## PROVIDED INFORMATION
- - - -

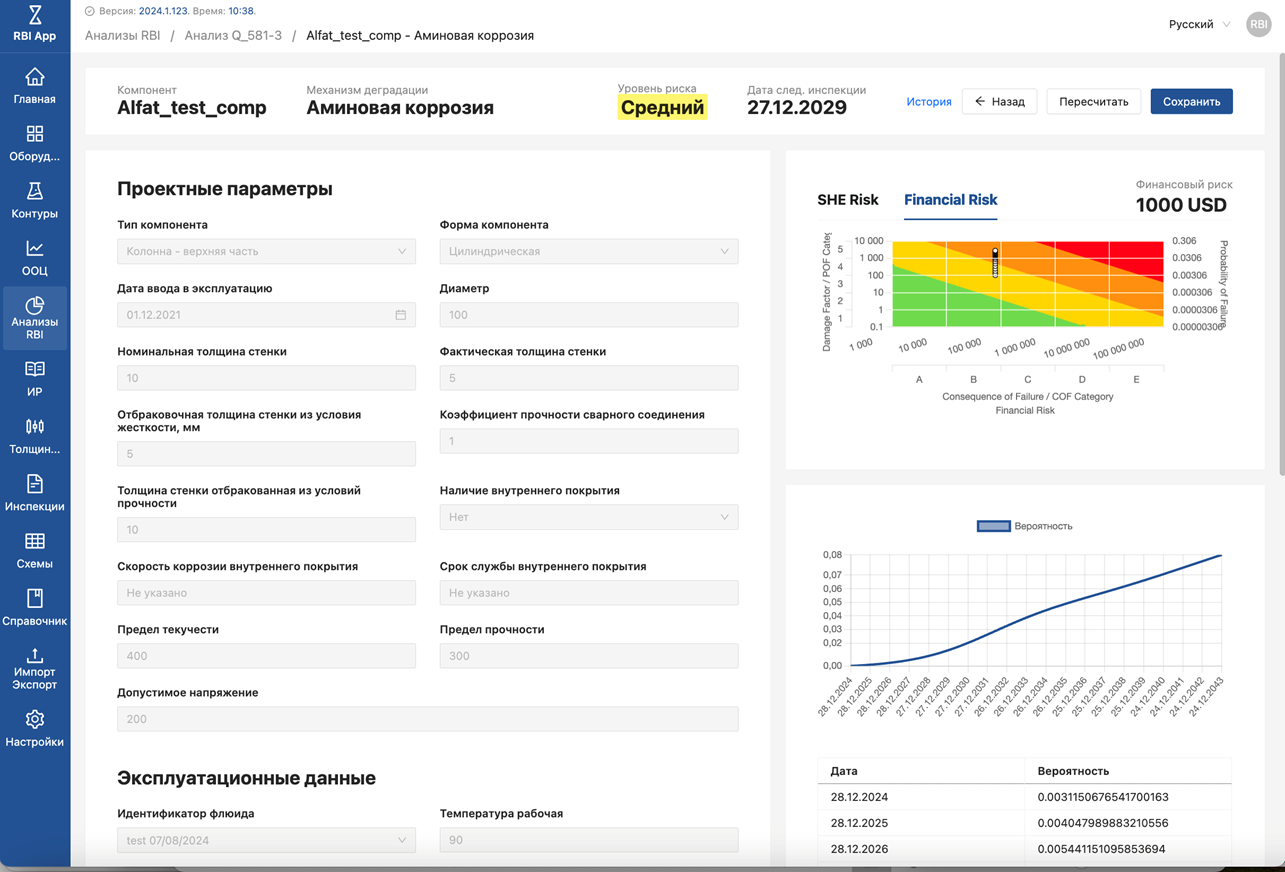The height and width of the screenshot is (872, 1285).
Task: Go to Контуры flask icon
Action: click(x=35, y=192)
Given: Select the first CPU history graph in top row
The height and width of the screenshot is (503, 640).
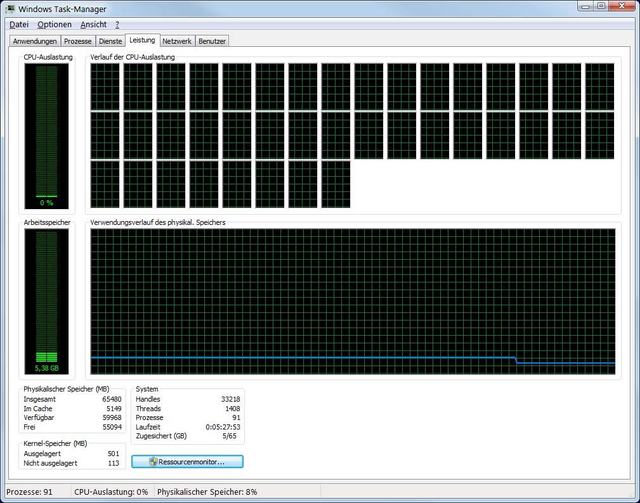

- - - -

## OBJECTIVE
Copy out everything from the line containing "Given: Select the" down to the end of the entries, leaving out any pictures.

## EXPECTED ANSWER
Given: Select the first CPU history graph in top row
The height and width of the screenshot is (503, 640).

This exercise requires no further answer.